Tidy Data
14 Oct 2021Tidy Data
Question 1
Include a small snippet of your final dataframe
Here are the first 10 rows of our dataframe:
Note that the nan in the net_empty come from the fact that we do not have any information about the emptiness of the net when it’s a saved shot. We only have access to this data when it’s a goal. Therefore, we filled with nan the net_empty column for the saved shots. It’s the same scenario for the strength column.
Question 2
Discuss how you could add the actual strength information (i.e. 5 on 4, etc.) to both shots and goals, given the other event types (beyond just shots and goals) and features available.
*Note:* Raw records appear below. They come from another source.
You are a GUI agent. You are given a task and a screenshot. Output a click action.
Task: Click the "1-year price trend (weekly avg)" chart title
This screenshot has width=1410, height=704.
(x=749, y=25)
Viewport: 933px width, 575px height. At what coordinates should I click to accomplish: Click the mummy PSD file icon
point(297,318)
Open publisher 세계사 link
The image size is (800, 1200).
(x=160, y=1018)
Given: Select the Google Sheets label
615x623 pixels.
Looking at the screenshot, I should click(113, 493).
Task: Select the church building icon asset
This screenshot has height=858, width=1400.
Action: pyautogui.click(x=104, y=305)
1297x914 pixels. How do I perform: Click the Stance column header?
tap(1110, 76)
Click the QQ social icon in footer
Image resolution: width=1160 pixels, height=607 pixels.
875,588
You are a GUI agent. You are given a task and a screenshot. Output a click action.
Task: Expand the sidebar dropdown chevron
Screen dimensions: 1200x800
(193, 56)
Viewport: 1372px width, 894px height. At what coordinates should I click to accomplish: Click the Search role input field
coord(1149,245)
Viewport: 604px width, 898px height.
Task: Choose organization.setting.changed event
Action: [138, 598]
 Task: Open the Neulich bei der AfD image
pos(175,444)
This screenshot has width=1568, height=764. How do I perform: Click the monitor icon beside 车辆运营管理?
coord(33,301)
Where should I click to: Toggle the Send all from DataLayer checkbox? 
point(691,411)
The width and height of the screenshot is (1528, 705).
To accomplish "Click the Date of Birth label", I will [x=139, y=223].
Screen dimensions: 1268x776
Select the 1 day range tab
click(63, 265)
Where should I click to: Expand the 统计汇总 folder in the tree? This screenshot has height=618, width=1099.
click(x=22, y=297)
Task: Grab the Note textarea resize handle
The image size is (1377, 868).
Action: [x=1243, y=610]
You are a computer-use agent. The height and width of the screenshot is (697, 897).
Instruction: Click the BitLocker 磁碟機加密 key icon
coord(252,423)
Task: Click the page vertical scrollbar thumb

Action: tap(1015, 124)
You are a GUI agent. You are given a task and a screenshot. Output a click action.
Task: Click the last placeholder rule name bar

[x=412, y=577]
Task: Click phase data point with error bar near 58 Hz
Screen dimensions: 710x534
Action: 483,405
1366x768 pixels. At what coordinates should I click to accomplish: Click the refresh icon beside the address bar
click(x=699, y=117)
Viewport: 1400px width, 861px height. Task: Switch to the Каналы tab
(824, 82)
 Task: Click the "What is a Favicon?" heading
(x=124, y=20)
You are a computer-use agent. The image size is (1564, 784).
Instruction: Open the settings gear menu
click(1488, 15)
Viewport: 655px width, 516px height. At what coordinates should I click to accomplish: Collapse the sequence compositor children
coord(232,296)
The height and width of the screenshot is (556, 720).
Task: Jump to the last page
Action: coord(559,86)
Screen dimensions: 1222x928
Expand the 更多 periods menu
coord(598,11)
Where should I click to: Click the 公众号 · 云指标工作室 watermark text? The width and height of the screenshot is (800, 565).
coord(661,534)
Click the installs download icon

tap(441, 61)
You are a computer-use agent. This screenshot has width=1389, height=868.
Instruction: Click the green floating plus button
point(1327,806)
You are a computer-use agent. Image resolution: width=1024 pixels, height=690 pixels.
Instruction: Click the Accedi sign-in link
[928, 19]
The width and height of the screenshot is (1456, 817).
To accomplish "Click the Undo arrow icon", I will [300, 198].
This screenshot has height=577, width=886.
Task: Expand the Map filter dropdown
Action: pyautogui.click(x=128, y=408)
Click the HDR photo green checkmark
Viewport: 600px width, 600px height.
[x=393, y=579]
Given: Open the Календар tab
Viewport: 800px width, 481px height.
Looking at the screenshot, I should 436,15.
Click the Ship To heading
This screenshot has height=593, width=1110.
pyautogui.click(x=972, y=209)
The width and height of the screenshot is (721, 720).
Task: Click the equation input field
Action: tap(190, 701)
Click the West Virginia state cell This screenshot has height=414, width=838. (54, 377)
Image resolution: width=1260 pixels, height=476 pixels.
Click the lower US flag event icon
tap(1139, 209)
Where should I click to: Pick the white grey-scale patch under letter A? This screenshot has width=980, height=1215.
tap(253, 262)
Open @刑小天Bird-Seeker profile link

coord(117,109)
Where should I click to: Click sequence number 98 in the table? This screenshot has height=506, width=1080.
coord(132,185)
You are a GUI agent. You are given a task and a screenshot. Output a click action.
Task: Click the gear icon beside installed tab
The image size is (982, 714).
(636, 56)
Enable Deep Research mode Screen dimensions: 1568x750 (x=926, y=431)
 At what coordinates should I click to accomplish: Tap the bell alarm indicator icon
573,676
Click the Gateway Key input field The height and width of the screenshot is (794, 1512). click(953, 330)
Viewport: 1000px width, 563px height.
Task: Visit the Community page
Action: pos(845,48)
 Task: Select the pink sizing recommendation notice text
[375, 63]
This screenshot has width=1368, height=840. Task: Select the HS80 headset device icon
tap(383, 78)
By using the events “Penalty” and “penaltySeverity” we can know when a team has a player in the penalty box. We could change the “strength field” whenever some of these events happen and revert it back again if the full-time of the penalty has passed before there was any goal or right after a goal is scored in power-play situation. We will need to take into account the particularity of multiple penalties happenning on bothe sides. From our understanding, there can’t be less than 3 skaters on the ice even if the team in question has add more than 2 penalties.
Question 3
Discuss some additional features you could consider creating from the data available in this dataset.
Here are our ideas:
- Define events as counter-attack or not. We could try to determine it by checking if the time interval between a takeaway and a shot.
- We could create the feature rebound when the time interval between 2 shots of the same time is smaller than a threshold.
- We would also like to define the number of players in the offense and defense so we would have a useful extra information for each shot such as: 2 defense players vs 2 attack players. Unfortunately, we don not have enough information to achieve this with the current API.